* **INSTRUCTIONS TO FOLLOW**
Print, from the listing below, the lines starting at the line containing "Click the 'First Name' label" and ending at the line containing "This screenshot has height=506, width=900.", exactly as they stand, and print nothing else.

MATERIALS PROVIDED below:

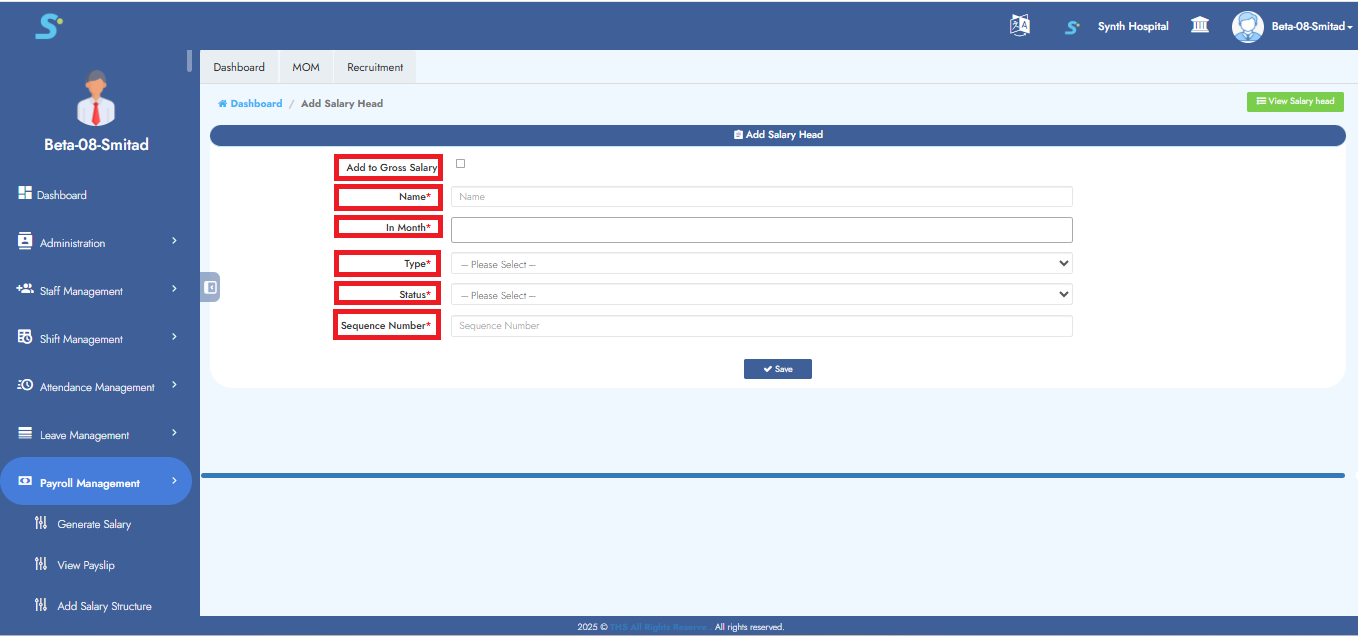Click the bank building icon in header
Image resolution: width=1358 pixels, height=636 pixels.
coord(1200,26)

End of MATERIALS PROVIDED.
MATERIALS PROVIDED below:

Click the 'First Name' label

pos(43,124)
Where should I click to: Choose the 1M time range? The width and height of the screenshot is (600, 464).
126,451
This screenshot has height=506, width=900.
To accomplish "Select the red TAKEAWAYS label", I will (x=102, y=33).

End of MATERIALS PROVIDED.
MATERIALS PROVIDED below:

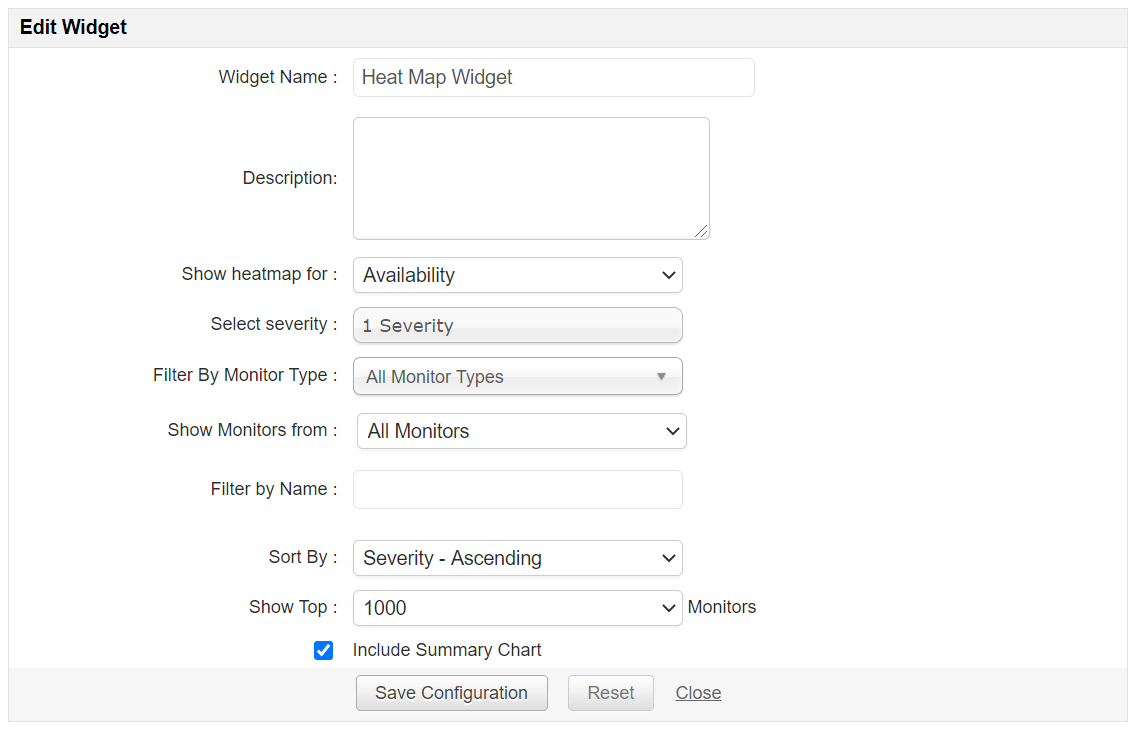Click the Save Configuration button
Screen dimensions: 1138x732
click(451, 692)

End of MATERIALS PROVIDED.

* **TASK OUTPUT**
Click the 'First Name' label

pos(43,124)
Where should I click to: Choose the 1M time range? The width and height of the screenshot is (600, 464).
126,451
This screenshot has height=506, width=900.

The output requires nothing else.